Een van de dingen die ik vandaag persé nog wil doen, is bij de Action een nieuwe nietmachine kopen, gelijk nietjes erbij natuurlijk, voor al die belastingpapieren. En als je dan toch bij de Action ben dan denk je al gauw o, ja, een plantenspuitje, dat heb ik ook nodig en dat leuke witte pannetje kan ik ook goed gebruiken en … nu de ‘schijf van vijf’ toch weer helemaal veranderd is, neem ik die zak olienoten ook maar gelijk mee: tja, je moet tegenwoordig  minimaal 25 gram olienoten eten per dag … zoutloos … hè verdorie zijn die Action-nootjes mèt zout; zie ik thuis pas. Ik had eigenlijk ook nog handschoenen nodig maar die verkopen ze in de lente niet meer bij de Action. Nergens niet trouwens.

Keith belde mij deze keer. Hij loopt steeds slechter, zegt hij.  Slijtage aan knieën en enkels. Hij schuifelt in zijn huisje van fauteuil naar fauteuil, naar deurpost, naar keukenstoel, naar aanrecht en gaat daar thee zetten.  Zo zag ik hem tenminste bezig, toen ik afgelopen zaterdag even bij hem op bezoek was.
‘Nog steeds zo slecht met je benen?’ vraag ik.

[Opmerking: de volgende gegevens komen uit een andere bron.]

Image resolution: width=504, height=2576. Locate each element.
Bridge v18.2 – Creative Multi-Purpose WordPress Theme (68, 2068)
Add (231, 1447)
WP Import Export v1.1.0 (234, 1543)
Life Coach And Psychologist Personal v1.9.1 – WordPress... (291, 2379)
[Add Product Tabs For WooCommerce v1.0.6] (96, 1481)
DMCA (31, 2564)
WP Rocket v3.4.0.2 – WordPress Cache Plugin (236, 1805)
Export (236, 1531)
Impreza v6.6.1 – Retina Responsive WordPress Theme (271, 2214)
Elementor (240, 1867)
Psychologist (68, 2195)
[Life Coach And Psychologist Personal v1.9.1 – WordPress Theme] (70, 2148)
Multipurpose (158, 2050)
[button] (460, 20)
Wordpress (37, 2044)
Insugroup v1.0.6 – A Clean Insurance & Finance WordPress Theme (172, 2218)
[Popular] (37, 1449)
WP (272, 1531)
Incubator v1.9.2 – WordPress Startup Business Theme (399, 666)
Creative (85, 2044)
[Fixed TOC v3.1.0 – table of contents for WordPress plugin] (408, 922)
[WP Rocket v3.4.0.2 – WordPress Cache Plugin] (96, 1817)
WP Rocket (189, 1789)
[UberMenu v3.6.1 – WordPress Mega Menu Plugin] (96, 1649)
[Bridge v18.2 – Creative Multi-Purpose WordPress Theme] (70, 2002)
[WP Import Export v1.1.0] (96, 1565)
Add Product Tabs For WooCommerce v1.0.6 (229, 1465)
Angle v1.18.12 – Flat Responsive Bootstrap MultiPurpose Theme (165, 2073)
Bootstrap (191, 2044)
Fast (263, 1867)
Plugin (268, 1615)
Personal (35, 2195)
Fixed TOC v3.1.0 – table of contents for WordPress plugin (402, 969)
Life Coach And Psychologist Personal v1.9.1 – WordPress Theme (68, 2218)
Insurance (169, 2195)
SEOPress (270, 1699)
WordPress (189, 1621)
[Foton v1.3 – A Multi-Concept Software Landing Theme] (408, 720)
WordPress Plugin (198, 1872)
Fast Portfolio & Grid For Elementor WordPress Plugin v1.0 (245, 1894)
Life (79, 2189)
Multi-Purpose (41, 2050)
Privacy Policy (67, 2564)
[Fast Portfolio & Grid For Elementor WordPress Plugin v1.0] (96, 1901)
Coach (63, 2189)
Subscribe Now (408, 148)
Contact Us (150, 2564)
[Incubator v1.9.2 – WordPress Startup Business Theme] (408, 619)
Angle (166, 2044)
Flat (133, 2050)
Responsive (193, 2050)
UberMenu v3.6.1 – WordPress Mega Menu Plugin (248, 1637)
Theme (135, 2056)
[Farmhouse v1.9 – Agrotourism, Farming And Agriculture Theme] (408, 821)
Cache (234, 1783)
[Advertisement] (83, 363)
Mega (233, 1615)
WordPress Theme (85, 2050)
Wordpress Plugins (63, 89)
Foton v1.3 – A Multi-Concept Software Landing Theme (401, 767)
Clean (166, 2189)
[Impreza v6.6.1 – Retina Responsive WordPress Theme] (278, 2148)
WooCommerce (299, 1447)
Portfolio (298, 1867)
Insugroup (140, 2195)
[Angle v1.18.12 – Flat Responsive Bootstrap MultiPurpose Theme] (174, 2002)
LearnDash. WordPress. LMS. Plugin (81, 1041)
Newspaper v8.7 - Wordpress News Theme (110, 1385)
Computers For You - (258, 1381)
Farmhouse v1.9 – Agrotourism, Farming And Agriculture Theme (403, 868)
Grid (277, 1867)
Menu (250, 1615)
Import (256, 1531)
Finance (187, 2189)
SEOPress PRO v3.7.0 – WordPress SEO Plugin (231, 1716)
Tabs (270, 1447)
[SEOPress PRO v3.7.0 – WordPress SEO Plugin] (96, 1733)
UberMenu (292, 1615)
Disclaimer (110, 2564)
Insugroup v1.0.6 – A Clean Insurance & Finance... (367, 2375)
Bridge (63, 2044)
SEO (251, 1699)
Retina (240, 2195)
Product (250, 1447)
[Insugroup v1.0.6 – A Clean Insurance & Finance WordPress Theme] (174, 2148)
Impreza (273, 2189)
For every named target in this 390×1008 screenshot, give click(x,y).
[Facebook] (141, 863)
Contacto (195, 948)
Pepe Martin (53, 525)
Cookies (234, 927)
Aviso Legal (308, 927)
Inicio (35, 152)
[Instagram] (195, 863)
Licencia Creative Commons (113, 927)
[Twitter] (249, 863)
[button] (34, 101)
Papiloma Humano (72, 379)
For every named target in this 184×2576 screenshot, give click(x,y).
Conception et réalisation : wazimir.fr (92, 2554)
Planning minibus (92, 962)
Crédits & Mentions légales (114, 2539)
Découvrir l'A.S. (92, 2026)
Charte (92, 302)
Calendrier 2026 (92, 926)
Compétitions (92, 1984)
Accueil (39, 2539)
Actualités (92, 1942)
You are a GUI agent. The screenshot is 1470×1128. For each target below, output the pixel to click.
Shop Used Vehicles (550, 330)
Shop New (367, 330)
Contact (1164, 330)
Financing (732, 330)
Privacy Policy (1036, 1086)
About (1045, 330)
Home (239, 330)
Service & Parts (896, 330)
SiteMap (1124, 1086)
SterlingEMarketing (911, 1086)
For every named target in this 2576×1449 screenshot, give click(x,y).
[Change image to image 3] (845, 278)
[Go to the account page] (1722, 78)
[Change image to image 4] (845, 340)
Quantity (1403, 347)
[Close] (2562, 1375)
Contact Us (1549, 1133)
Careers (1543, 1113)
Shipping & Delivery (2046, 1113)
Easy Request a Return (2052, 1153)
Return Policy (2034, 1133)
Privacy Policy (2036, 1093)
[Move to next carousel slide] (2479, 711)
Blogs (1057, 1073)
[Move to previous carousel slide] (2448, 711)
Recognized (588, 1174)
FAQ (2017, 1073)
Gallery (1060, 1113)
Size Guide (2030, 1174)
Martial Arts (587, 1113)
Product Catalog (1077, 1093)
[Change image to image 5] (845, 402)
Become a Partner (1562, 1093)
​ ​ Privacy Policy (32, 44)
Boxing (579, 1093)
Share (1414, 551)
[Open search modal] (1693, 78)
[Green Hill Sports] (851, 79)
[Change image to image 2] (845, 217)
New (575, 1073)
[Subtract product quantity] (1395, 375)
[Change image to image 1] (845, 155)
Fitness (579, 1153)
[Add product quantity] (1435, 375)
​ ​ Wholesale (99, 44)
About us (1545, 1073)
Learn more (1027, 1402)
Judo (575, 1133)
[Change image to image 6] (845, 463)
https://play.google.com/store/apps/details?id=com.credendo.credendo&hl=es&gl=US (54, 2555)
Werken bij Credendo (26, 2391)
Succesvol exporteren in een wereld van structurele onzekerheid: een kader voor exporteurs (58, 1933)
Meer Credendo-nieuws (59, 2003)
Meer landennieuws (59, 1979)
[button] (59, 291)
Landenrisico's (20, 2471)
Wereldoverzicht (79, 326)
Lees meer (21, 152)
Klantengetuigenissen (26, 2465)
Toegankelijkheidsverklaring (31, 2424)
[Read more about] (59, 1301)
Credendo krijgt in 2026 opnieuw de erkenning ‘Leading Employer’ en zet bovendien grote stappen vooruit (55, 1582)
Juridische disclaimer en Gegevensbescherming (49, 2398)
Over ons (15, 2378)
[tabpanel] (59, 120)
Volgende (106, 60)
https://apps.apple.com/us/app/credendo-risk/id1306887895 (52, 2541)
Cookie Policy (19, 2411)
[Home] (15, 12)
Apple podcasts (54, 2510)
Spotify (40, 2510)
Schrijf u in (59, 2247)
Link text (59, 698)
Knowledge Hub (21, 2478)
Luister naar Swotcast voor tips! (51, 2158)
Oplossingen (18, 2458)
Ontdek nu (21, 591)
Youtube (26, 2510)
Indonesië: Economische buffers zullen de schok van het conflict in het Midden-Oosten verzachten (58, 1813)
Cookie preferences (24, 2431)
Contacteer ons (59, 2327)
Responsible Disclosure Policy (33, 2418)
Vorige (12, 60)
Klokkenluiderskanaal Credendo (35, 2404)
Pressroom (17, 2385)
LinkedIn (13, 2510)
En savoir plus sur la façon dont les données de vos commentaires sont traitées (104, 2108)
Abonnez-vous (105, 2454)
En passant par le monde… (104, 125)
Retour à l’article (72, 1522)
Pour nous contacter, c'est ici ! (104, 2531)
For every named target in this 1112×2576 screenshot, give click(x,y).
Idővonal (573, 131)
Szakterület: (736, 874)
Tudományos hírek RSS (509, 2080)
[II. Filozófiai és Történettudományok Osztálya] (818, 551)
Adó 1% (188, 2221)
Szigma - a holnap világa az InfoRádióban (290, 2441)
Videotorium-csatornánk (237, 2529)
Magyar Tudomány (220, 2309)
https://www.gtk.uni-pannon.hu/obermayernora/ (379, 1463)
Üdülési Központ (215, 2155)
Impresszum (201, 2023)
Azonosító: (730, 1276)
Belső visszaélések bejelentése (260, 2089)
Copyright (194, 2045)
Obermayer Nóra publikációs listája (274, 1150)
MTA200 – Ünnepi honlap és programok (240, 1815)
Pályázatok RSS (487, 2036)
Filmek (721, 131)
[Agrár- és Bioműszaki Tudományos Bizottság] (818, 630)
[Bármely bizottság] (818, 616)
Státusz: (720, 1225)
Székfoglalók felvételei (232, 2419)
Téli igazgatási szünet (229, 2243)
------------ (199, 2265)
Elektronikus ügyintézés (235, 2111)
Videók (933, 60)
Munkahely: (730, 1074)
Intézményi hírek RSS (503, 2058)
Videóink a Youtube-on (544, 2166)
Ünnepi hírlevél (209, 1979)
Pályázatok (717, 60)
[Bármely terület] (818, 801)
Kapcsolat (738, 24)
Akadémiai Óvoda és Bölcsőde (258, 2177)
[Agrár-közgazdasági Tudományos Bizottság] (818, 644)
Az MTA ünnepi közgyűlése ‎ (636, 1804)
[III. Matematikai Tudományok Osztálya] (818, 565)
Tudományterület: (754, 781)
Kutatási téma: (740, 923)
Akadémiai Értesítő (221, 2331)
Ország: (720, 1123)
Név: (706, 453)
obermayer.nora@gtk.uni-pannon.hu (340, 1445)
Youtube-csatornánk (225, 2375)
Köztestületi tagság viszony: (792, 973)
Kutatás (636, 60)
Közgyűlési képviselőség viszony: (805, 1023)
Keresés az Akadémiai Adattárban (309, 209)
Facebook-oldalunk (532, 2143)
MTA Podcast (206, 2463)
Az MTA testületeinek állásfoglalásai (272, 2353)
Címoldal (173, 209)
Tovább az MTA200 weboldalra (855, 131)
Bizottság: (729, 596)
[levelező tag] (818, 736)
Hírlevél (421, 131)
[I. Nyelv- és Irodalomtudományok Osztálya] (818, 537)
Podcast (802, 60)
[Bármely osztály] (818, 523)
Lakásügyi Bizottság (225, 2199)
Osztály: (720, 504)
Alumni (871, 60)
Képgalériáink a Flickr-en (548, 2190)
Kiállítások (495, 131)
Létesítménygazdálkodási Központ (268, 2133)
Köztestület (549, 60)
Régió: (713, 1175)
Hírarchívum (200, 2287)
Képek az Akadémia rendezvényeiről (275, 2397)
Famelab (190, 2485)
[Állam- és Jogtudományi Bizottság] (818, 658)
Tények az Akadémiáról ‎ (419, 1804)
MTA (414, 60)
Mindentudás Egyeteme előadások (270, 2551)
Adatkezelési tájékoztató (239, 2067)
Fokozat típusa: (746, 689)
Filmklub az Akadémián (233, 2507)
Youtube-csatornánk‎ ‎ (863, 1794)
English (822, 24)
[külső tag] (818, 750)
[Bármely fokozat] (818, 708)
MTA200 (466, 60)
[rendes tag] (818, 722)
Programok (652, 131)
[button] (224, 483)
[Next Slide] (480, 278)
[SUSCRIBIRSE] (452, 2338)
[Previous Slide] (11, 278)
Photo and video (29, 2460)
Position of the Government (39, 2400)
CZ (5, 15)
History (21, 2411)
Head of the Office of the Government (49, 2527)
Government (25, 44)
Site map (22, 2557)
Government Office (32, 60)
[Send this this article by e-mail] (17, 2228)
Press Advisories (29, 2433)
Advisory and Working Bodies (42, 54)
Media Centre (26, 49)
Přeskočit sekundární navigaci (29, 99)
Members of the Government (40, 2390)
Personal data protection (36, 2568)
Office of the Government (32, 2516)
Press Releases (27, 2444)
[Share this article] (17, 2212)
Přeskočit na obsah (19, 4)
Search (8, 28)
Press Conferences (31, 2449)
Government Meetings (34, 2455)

‘Ik ben er helemaal kapot van, Jee …. Ik hoorde vanmiddag dat Kroeif was overleden ik moest er bijna van janken. Ik heb hem in 1966 nog tegen mijn cluppie Liverpool  … zien spelen, voor de Europa Cup … Ajax won toen met Kroeifie er al bij, hij scoorde ... achttien jaar was hij. Twee keer heb ik Kroeif nog gezien. Als coach van Barcelona, ook tegen Liverpool.  Nu wonnen wij. Pele, Maradonna en Kroeif zijn de  beste voetballers van de wereld op Lionel Messi na dan, want dat is wel de allerbeste.
Heel goed is ook het werk van die Kroeif-foundation: wereldwijd zijn er duizenden voetbalkooien en –clinics opgezet met o.a. zijn geld.’ Keith is niet te stuiten en vol lof over Cruijf .

‘Ik heb Johan Cruijff ook altijd bewonderd, Keith. Nooit zal ik zijn rol vergeten in het Nederlands Elftal tijdens het WK van 1974.  Nederland werd toen bijna wereldkampioen.
Wat ik zo mooi van hem vind is dat hij in zijn carrière steeds de tijd heeft genomen voor zijn publiek. Een bewijs daarvan is een foto van Cruijff, gewillig poserend met mijn zoon en een vriendje van hem, na afloop van een voorwedstrijdje in het Sparta-stadion. Die foto zie ik nog altijd in de kast staan bij mijn zoon. Hij is er blijkbaar trots op … ik ook wel een beetje.’
Keith is er een beetje jaloers op, zegt hij.

We hebben het vandaag alleen maar over Johan Cruijff. Ik spreek, voordat we het gesprek beëindigen, met Keith af dat ik volgende week donderdag bij hem langs kom. Dan bellen we die donderdag dus niet … tja: ’ieder nadeel heeft zijn voordeel.’


Als ik zou willen dat je het begreep, had ik het wel beter uitgelegd.